PROBLEMS TO SOLVE:
1. In the forum thread about random access into serialization archives, what name was proposed for a manual section on wrappers?
2. Extend the forum thread about random access into serialization archives, picking up after its final sentence.

TEXT:
********

Robert Ramey wrote:
I guess I have two questions: 1. Won't serialization fail in some way if I just seek the stream to the position found in index and try reading. 2. For random access I need to make sure that all saved objects have export key. How do I do that? Not necessary out-of-the box but where I can plug the check?
Random access into an archive would require some thought. First, it's not clear how it would be used. In general archives are nested structures, one could de-serialize an inner piece - but to where? The original data structure was embedded in something else which is not now there. So this can really only consider in the context of a specific application. Here are a couple of plausible scenarios.
a) A general purpose archive browser - this could browse the archive in a random manner but wouldn't actually de-serialize the data. I don't see any real problem here. One would need to create an index either as a side effect of archive create or with a second pass over the final archive.
I'd rather like to deserialize the data when needed.
b) using serialization for a data-state logging.
Log(Archive ar, statedata){ // save seek point to index // append to archive ar << statedata; }
Recover(Archive ar, statedata &, seekpoint) // set stream seekpoint ar >> statedata }
I could envision something like this being made to work.
Yes, I look for something like this.
So I would say that generally, serialization would be expected to be a serial operation. (surprise!). On the other hand, in certain special situations it might be possible/convenient to provide for some random access but I would expect that to be application specific.
Hmm... gotta look into this. What about my second question:
2. For random access I need to make sure that all saved objects have export key. How do I do that? Not necessary out-of-the box but where I can plug the check?
one for dynamic arrays with element-wise save
I would envision one using
ar << element_count For(i = 0; I < element_count; i++) ar << element[i]
I'm not sure that its worth adding and documenting such an obvious and trivial thing as a separate wrapper.
But on loading you need to add 'new[]' call. So load and save become non-symmetric, and you need to split serialize, which is rather inconvenient.
and another for dynamic arrays with binary save.
I see the binary object as filling that role.
Ar << make_binary_object(dynamic_array_address, element_size * element_count);
I once did propose a manual section name "Serialization Wrappers" which would have a couple of examples and highlight the fact that nvp and binary_object are instances of this concept. The idea was received unenthusiastically at the time but now I'm becoming convinced It's more effective to explain and illustrate the concept rather than try to anticipate all the wrappers that users might need. Actually, I think having such a section would have avoided the confusion surrounding the intended usage and purpose of binary_object.
Sure, docs rarely hurt.
I agree. I actually have a *crazy* but cute idea that one can use file offset for object id. How object ids are assigned and can I customize that process? That would keep overhead at absolute minimum.

********

GIVEN DATA:
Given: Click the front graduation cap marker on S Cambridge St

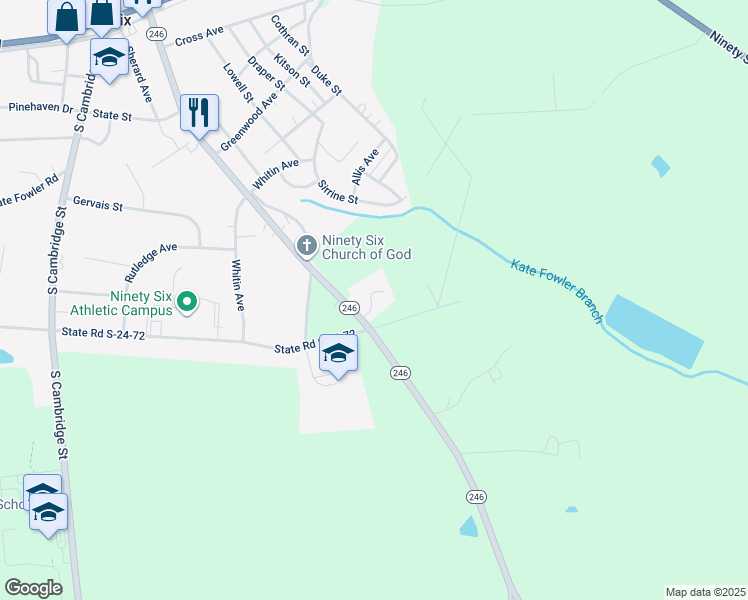Looking at the screenshot, I should pyautogui.click(x=48, y=514).

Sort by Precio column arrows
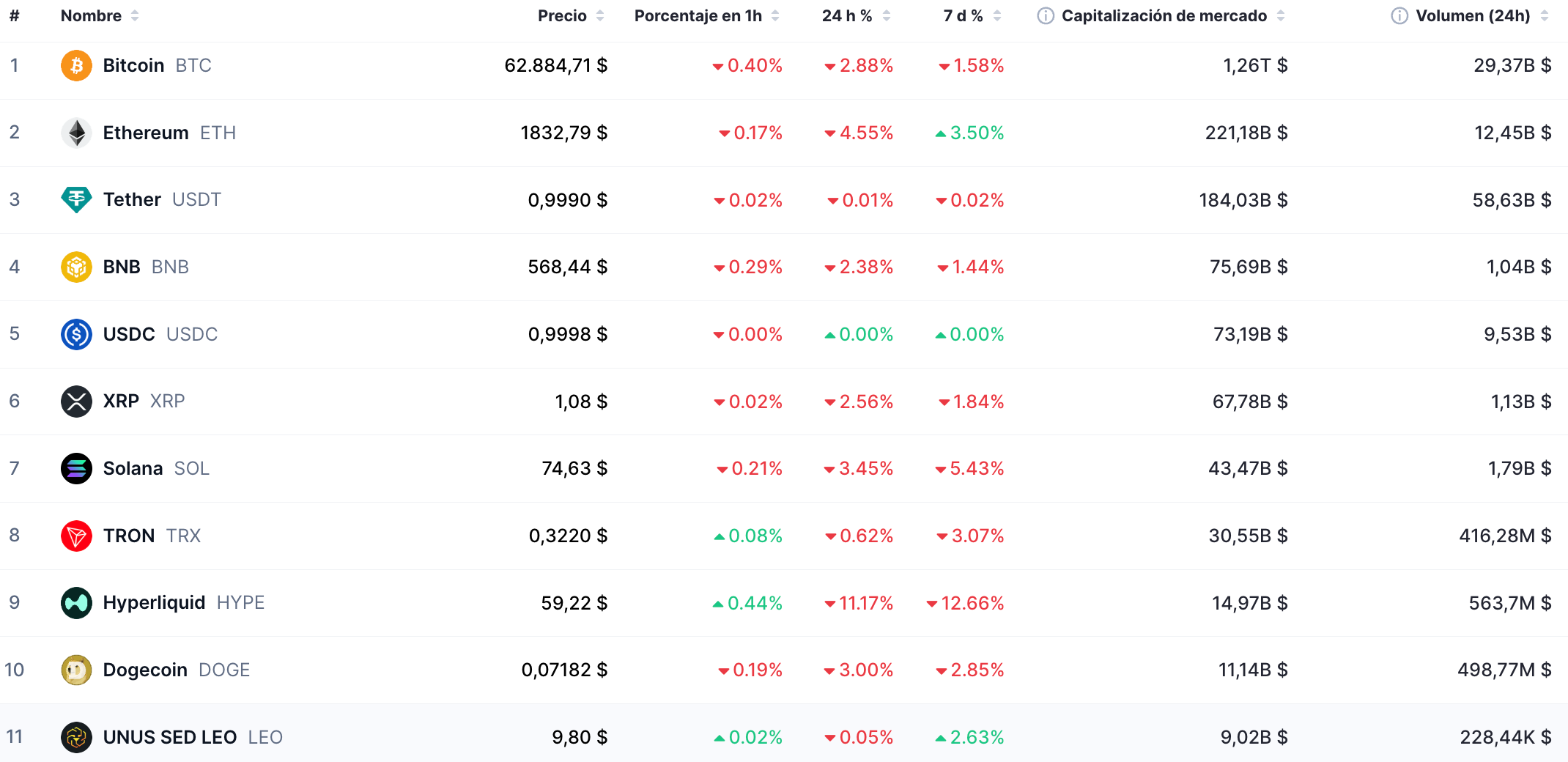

********

RESPONSES PER TASK:
1. "Serialization Wrappers"

2.
Object_id are assigned sequentially starting with 0. They are only used for classes which require tracking (e.g. when instances are serialized through pointers) they are used as indices into a vector so using these indices keeps overhead to a minimum. There are cases when an object id is assigned but not written to the archive I don't see these as having much utility outside of serialization.
So, it's not easily possible to plug a different algorithm?
Ah, I've missed that. Do I need to provide both 'type' and 'value'? Can't serialization library work with just one?
Could be. I just provided both so that I could interoperate with mpl without having to think about each specific case.
But for user this can be inconvenient.
Actually, my archive initially have only one (non-templated) 'save' for unsigned. I got compile error until I've declared 'save' for const char*. I'm not sure why.
Its probably because of the above (pointer to a primitive type). Attempts to serialize instances of types whose implementation level is set to not-serializable will result in compile time assertions. (these assertions are sometimes the reason for the deep nested mpl).
In fact, it looked like the library tried to save char* somewhere.... I'll take a second look.
Right. I think this problem can be addressed with a wrapper for dynamic array
char* str(0); ar >> make_dynarray_wrapper(str)
so that the library allocates the string itself.
How does it know what size to make the array? Maybe you meen
Ar >> make_dynarray_wrapper(str, number of elements * element size)
I actually meant. int size; char* str; ar & make_dynarray_wrapper(str, size); On load, the size is initialized to the size of data and 'str' is new[]-ed.
Of course for char arrays one could use
Ar << binary_object(str, element_count * element_size)
And it would still be portable.
Again, how would I load data? I'd need to new[] the array myself and this leads to split serialization.
I have recently got the polymorphic array working on my machine. Only a couple really small changes to the library code were required. For the list of primitive types I included all portable C++ primitive types. (that is no long long, __int64 etc.) I'm not sure how much interest the polymorphic archive will engender and it's a little hard to understand until you've actually spent enough time with the library to appreciate the limitations of templated code in certain scenarios. So although its clean (and clever) its not going to be easy to explain.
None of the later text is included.